Since it is not produced by the human body, phenylalanine is obtained through the diet. Some foods rich in phenylalanine include:
Chickpeas (garbanzo beans)
Egg (yolk, white or whole)
Lentils (dry and whole)
|Milk (sheep, goat, mother’s milk)
Peanuts (roasted with skins)
Phenylalanine may also be obtained through supplements.

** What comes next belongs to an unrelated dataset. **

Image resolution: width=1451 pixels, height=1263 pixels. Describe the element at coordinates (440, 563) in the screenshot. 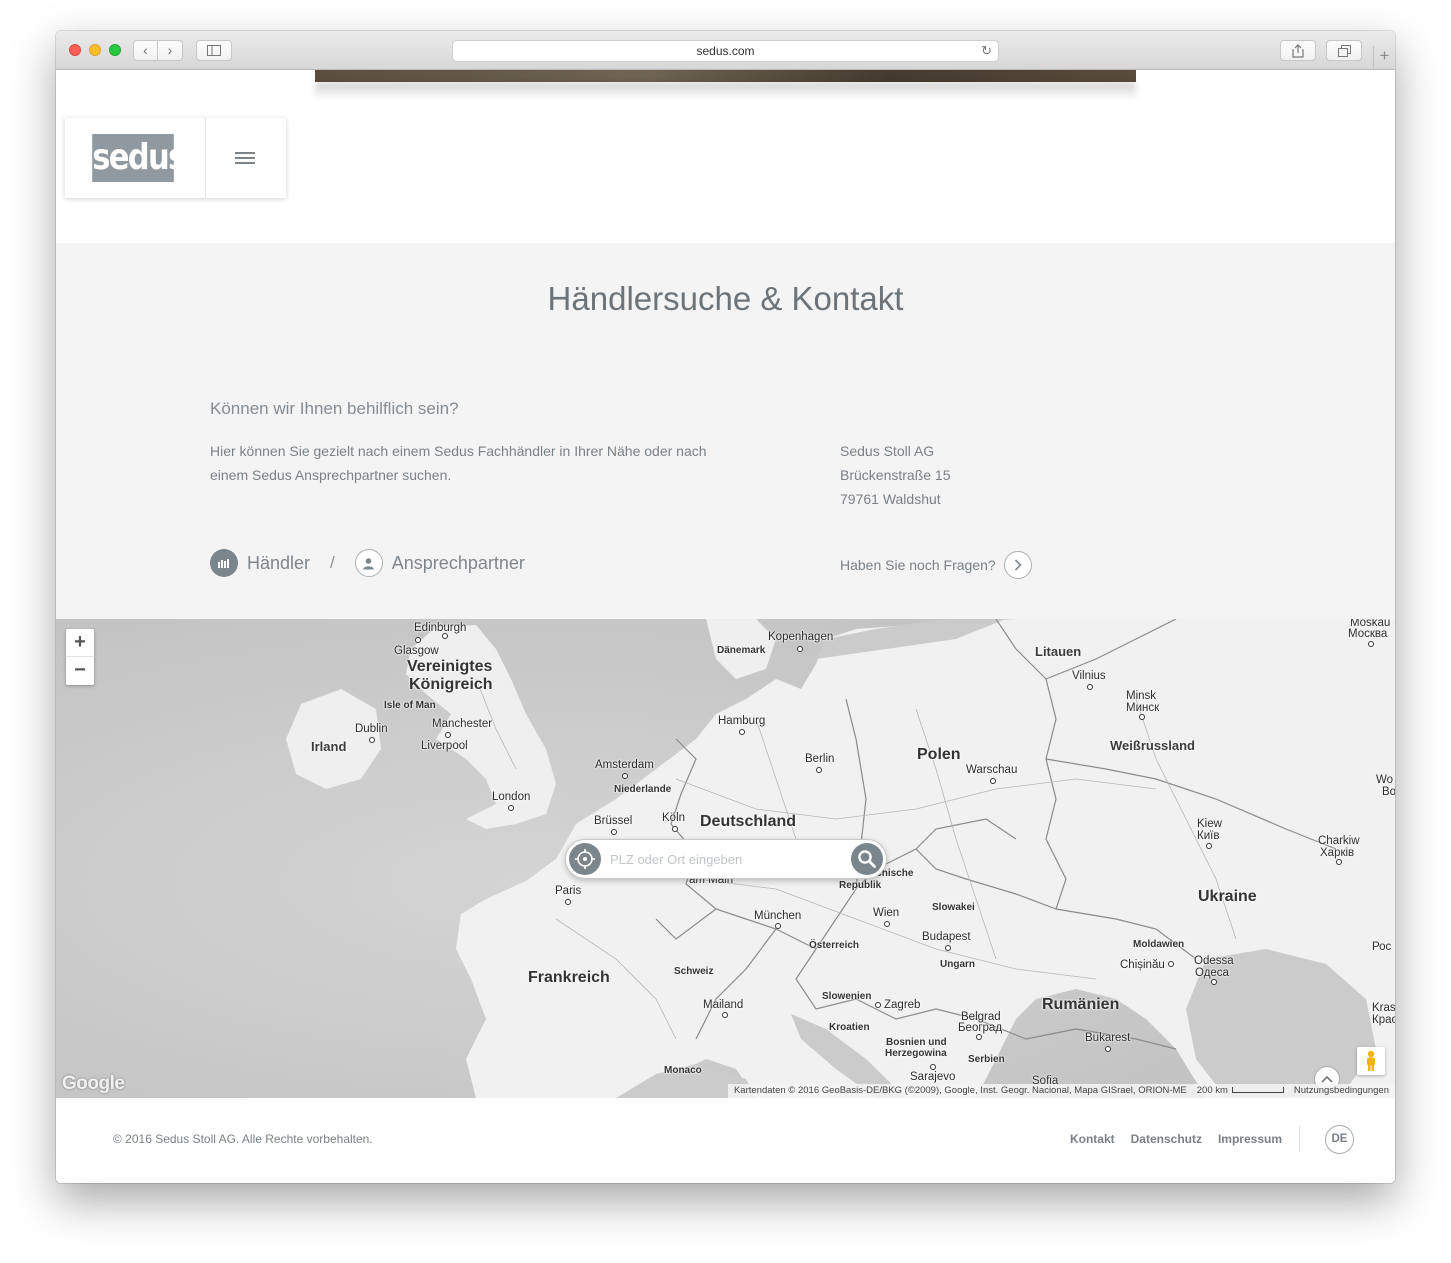

I see `tab-ansprechpartner: Ansprechpartner` at that location.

A phenylalanine deficiency may occur when sufficient amounts are not given to the body. Some symptoms may include:
- Decreased alertness
- Lack of energy
- Loss of muscle
- Lowered appetite
- Memory troubles
- Stunted growth
L-phenylalanine is the natural form of phenylalanine. Along with UVA radiation, it has shown a return of pigment to white areas in patients with vitiligo.
D-phenylalanine is a synthesized form. It is thought to stimulate nerve pathways, therefore assisting in the reduction of chronic pain in some medical conditions. It is also thought to assist in walking and speech difficulties, and depression found in Parkinson’s disease.
DL-phenylalanine is a combined form of both D and L. It is claimed to have pain-killing and anti-depressant benefits.
Phenylketonuria, also known as PKU, is a genetic disorder regarding an individual’s inability to properly metabolize phenylalanine. Persons with phenylketonuria (phenylketonurics) need to avoid phenylalanine intake, including aspartame, a well-known artificial sweetener.